- _Problem set_:
a: Condense the paragraph of the family history excerpt that begins "Before looking up the Davidson family" into a short bulleted list of its main facts.
b: Swap "clerk" for "sales assistant" while restating the family history excerpt from "Before looking up" up to and including "a millinery shop.".

- _Excerpt provided_:
Segment Open
Before looking up the Davidson family, I searched for the other Nachman siblings and soon found her two brothers in Missouri, Simon who had become Samuel, and Isaac who had become Henry. Henry, at 13, was fostered by the Kessel family. Paul Kessel was German and worked in wholesale millinery and lived in the same general area as the Davidson family. By 1910, Henry was a lodger in a house even nearer to his sister and working as a clerk in a millinery shop so must have learned the trade from his foster father. In 1920, at 27, he was again living with the Kessels and their two teenage children, and managing a millinery shop.

Victor Street, Kansas City, Kessel home 1920

In 1917, on his WW 1 registration, he was also living with the Kessels, was in the National Guard, and said he was born in Kishinev, like his older brother. At some point in the 1920s Henry went to New York, and by 1940 he was living on West 86th Street, with a wife and 11-year-old son, working as a millinery buyer. He puts his place of birth as Germany, the country of his foster father, so he may have felt accepted by this family or at least identified with them as he had continued with his foster father’ s business. Sarah had preceded him to New York, probably as soon as she left school, as she married in 1918 at the age of 19 in New York to Louis Schwartz, a fur operator, also 19. Sarah probably did not feel quite like a daughter to the Davidsons as she left their home at a young age for the Russian Jewish community of the Lower East Side. I never found her older sisters, Esther and Hinde, but possibly they had remained in New York and Sarah had kept in contact with them, planning to reunite. Splitting up families may have been necessary to find homes for as many of the younger children as possible, but it was always very difficult and siblings often searched for family later on if they had not been able to keep in touch. According to Louis’ WW 1 registration, in 1918, shortly after he married he was living on 4th Street near his family. He next appears on the 1940 census living in Brooklyn with Sarah and their three children.

Sarah’s marriage record, with the names of her parents, Bennie Nachmanowitz and his wife Lena Schneider, made it possible to trace her family in Russia. I found the births of all of the Nachmanovich children, except Sarah, in Kishinev.

Kishinev street

There is a Russian website about the history of Kishinev with a page of old maps and another on old street names and street signs.
Segment Closed
- _Extracted material_:
Segment Open
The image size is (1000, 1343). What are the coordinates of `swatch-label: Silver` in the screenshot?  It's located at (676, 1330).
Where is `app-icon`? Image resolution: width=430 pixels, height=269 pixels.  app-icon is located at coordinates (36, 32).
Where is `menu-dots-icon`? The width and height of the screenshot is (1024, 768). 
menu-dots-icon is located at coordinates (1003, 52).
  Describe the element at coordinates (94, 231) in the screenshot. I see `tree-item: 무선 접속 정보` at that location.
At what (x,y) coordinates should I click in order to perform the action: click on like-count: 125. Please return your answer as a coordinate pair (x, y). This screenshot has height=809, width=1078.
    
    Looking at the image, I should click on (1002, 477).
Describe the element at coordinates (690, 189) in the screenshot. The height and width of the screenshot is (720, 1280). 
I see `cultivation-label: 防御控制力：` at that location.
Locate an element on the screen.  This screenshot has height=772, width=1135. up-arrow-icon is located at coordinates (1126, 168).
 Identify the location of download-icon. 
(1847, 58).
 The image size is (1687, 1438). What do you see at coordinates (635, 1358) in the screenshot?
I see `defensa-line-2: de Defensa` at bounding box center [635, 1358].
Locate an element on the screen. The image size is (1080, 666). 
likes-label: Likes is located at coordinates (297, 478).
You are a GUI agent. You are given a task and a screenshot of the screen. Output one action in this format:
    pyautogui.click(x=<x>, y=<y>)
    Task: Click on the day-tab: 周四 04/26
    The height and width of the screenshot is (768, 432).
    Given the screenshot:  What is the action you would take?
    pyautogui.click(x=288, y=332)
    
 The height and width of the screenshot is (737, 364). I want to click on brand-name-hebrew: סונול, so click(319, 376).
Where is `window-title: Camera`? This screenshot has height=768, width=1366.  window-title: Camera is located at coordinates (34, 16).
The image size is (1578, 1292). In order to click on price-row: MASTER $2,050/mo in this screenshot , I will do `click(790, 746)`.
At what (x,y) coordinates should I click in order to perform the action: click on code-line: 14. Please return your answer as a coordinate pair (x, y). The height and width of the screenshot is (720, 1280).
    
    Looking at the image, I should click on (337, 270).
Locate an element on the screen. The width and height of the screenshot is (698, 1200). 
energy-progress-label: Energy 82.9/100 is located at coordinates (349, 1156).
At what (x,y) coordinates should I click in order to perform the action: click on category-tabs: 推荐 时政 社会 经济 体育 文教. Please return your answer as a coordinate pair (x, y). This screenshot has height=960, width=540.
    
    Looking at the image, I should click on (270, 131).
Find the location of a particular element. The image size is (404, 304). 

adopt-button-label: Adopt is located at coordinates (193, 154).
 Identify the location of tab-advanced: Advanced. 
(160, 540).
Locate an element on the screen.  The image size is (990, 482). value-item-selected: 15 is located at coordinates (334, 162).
Segment Closed
- _Answers to the problems_:
a:
- Before researching the Davidson family, the writer found two Nachman brothers in Missouri: Simon, who had become Samuel, and Isaac, who had become Henry.
- At 13, Henry was fostered by the Kessel family. Paul Kessel was German, worked in wholesale millinery, and lived near the Davidsons.
- By 1910, Henry was a lodger even nearer his sister and worked as a clerk in a millinery shop. He must have learned the trade from his foster father.
- In 1920, at 27, he was again living with the Kessels and their two teenage children, and he managed a millinery shop.

b:
Before looking up the Davidson family, I searched for the other Nachman siblings and soon found her two brothers in Missouri, Simon who had become Samuel, and Isaac who had become Henry. Henry, at 13, was fostered by the Kessel family. Paul Kessel was German and worked in wholesale millinery and lived in the same general area as the Davidson family. By 1910, Henry was a lodger in a house even nearer to his sister and working as a sales assistant in a millinery shop so must have learned the trade from his foster father. In 1920, at 27, he was again living with the Kessels and their two teenage children, and managing a millinery shop.